[Opening Data to use section]

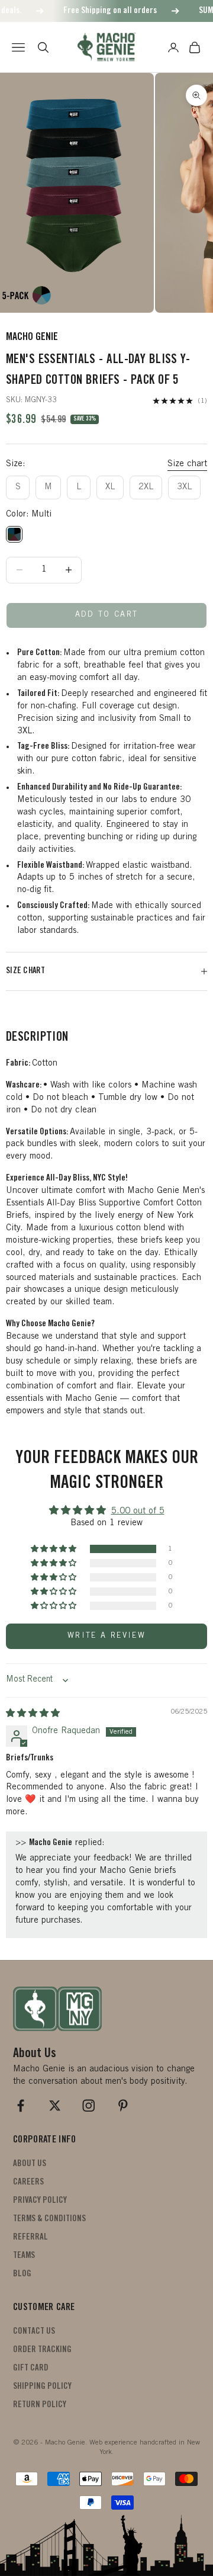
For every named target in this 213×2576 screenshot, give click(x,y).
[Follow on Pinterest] (123, 2105)
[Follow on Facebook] (20, 2105)
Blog (22, 2274)
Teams (24, 2255)
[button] (54, 1549)
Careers (28, 2182)
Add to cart (106, 615)
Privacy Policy (40, 2200)
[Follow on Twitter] (55, 2105)
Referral (30, 2237)
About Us (29, 2164)
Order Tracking (42, 2350)
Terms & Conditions (49, 2219)
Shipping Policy (42, 2386)
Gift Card (31, 2368)
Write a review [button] (106, 1636)
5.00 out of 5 (137, 1511)
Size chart (187, 464)
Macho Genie (32, 337)
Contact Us (34, 2331)
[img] (33, 1713)
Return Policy (39, 2405)
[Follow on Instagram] (88, 2105)
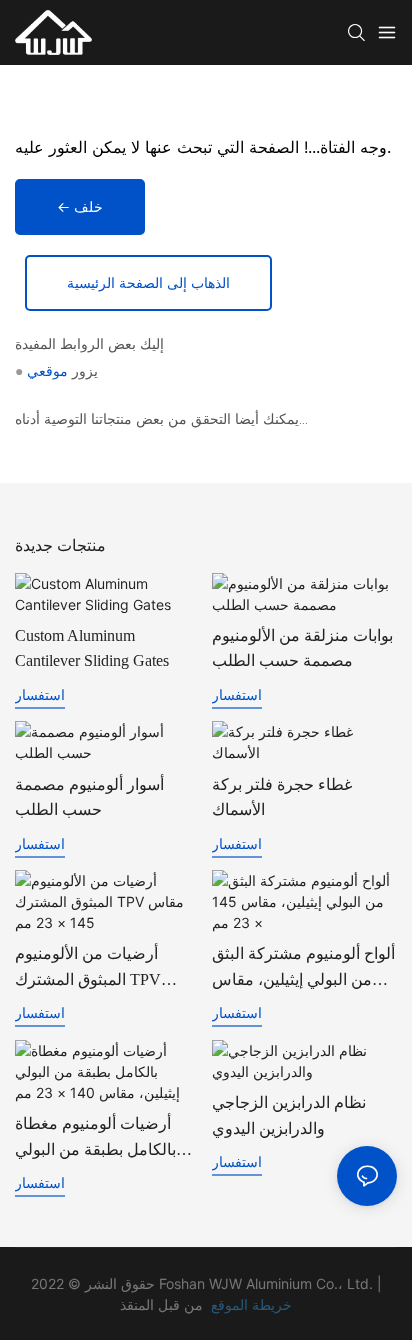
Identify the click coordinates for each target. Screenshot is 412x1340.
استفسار (40, 694)
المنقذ (137, 1304)
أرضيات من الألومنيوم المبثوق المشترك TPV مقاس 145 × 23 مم (88, 968)
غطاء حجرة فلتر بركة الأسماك (282, 797)
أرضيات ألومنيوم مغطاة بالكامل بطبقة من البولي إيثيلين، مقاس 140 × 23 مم (103, 1138)
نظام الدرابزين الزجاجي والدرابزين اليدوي (289, 1115)
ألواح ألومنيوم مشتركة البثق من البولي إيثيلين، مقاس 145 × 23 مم (303, 968)
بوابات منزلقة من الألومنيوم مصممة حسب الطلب (302, 648)
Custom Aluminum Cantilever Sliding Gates (92, 648)
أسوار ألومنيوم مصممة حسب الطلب (89, 797)
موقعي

[Closing Data to use section]

Assigned task - All lines from the one containing "Custom Aluminum Cantilever" through the last line of the data must be set down exactly. No other lines belong in the answer.

Answer section -
Custom Aluminum Cantilever Sliding Gates (92, 648)
أسوار ألومنيوم مصممة حسب الطلب (89, 797)
موقعي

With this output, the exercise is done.